Toxic torts are claims resulting from the plaintiff’s exposure to toxic substances from the defendant’s action. Toxic tort claim damages can be awarded for non-injury claims such as medical monitoring, fear of developing cancer, and future injuries. For damages such as these, the plaintiff need only prove that the level of exposure in question has the potential to cause an injury, and the exposure must more than double the risk of harm. The diluted need to have a present injury differs from the traditional causation element of negligence and opens up the floodgates to speculative claims.
Moreover, the issue of causation in toxic tort claims is the additional causation issue that arises when there are multiple defendants. For example, in a case dealing with asbestos, a plaintiff might bring suit against numerous parties such as the premises owner, the property manager, and contractors. In these instances, the plaintiff must show that a particular defendant is the proximate cause of the claimed injury. When there are multiple sources that may have caused the injury, plaintiff expert testimony often fails to establish a “but for” cause due to a lack of scientific data.
Plaintiffs regularly rely on epidemiological studies, which do not pinpoint the actual source of injury and instead describe the excess risk of exposure. The lack of certainty in the virtue of science poses hurdles to proving causation by the preponderance of the evidence. Claims by plaintiffs for long-term exposure, such as working with toxic chemicals at a worksite, have increased difficulty in proving specific causation. The immediate onset of injury due to exposure is unlikely in many instances, and the passage of time allows for intervening causes.
In accordance with the complexity of proving causation in toxic tort claims, there are often insurance coverage disputes. Due to the difficulty in determining who or by what mechanism the injury occurred, insurance carriers will disagree over their obligations to defend and pay for damages. Even in cases with one defendant, if the asserted injury has multiple exposures over some time, the defendant may have had several insurance carriers during this period. Multiple carriers lead to similar arguments between carriers in cases with multiple defendants.
Additionally, nearly every insurance policy excludes intentional acts, and many also contain pollution exclusions. Not only is there a challenge on what to cover, but there is a challenge to have coverage, if at all.
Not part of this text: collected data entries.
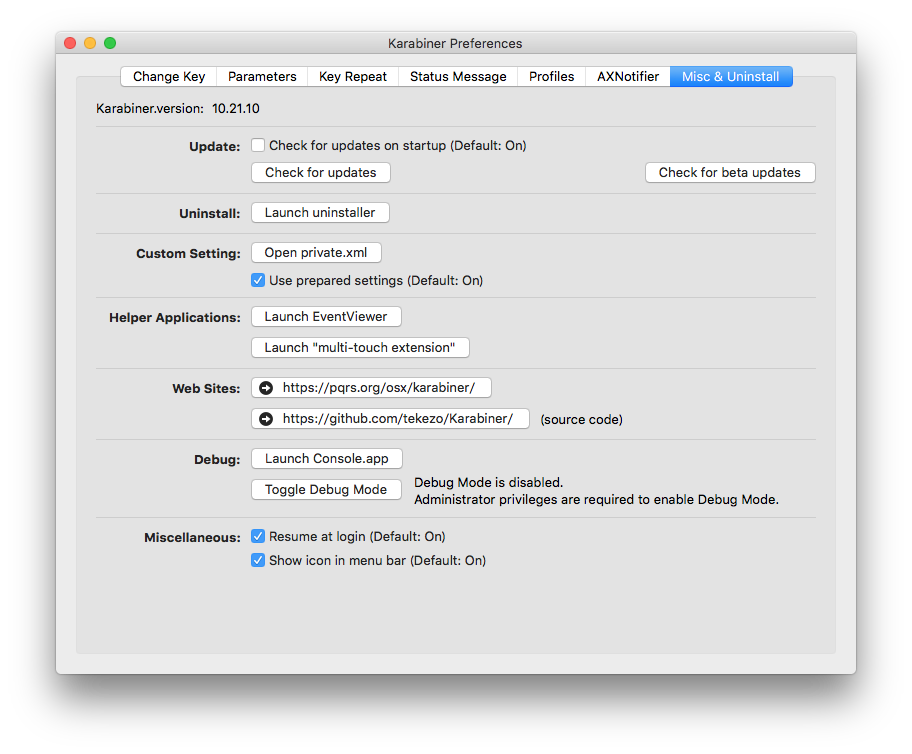The width and height of the screenshot is (912, 754).
Task: Select the Status Message tab
Action: pyautogui.click(x=458, y=77)
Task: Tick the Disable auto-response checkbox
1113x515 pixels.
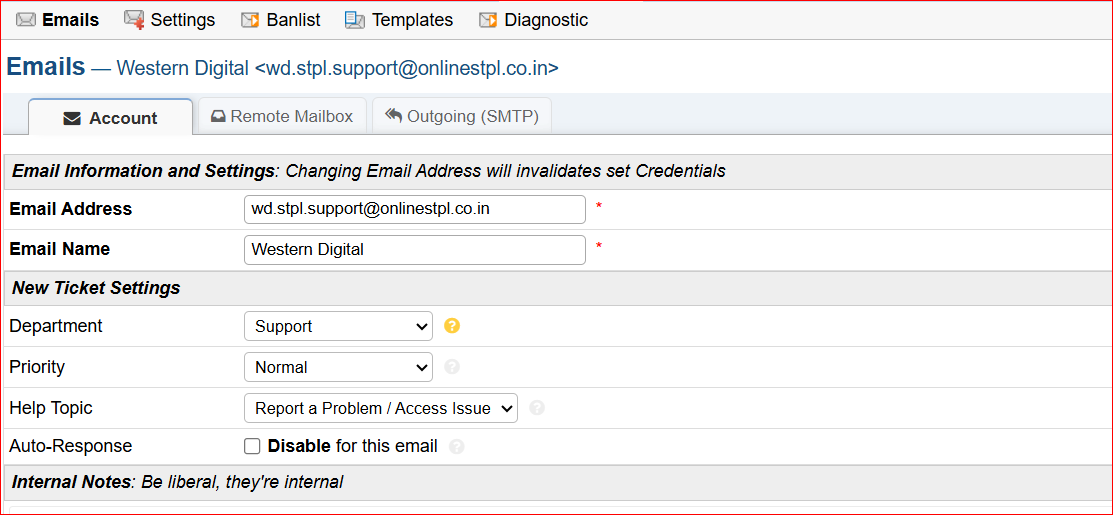Action: pos(253,446)
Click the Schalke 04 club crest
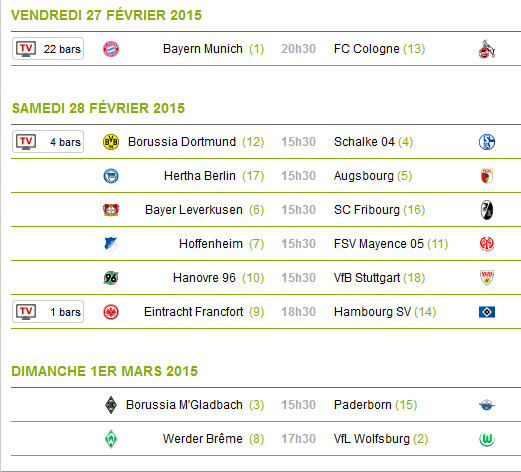Viewport: 521px width, 472px height. [x=487, y=142]

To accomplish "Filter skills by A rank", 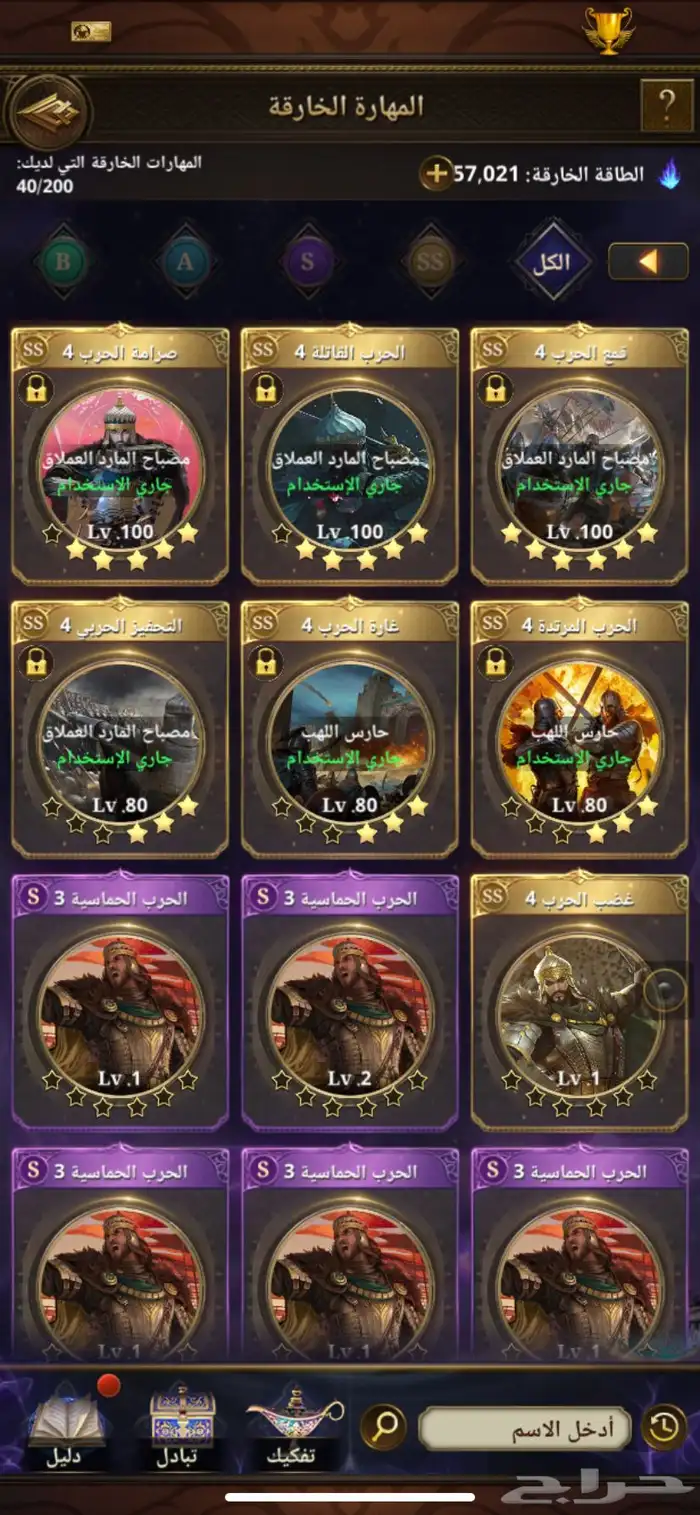I will 186,262.

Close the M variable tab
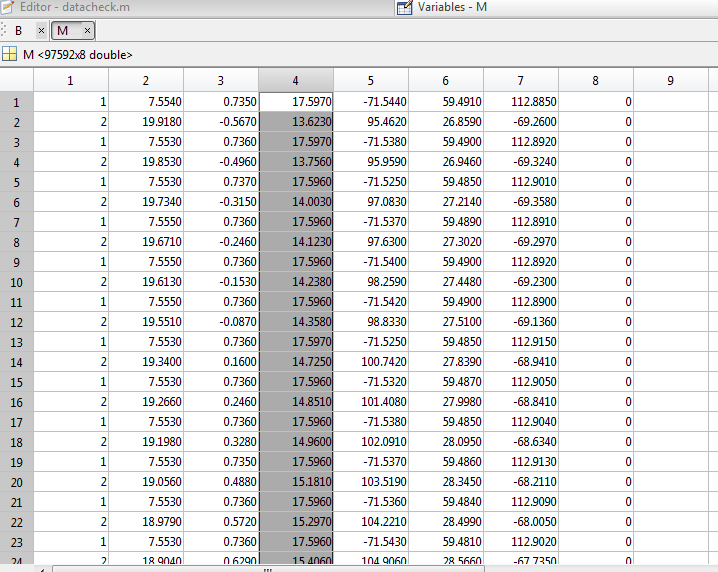click(87, 31)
In late November of 2017, the New York Supreme Court, in American Home Assurance Company v. Port Authority of New York & New Jersey, held that the insurance policy in question does not require injury during the policy period to have coverage. A previous First Department ruling in Continental Casualty Co. v. Employers Insurance Co. of Wausau relied on New York’s “injury-in-fact” standard: that only diagnosable asbestos-related diseases trigger coverage for asbestos-related personal injury claims. Instead, the Supreme Court in American Home found that because the policy did not contain any provisions that required an underlying injury to trigger coverage during the policy period, it would be inconsistent with a plain reading of the policy to assume otherwise.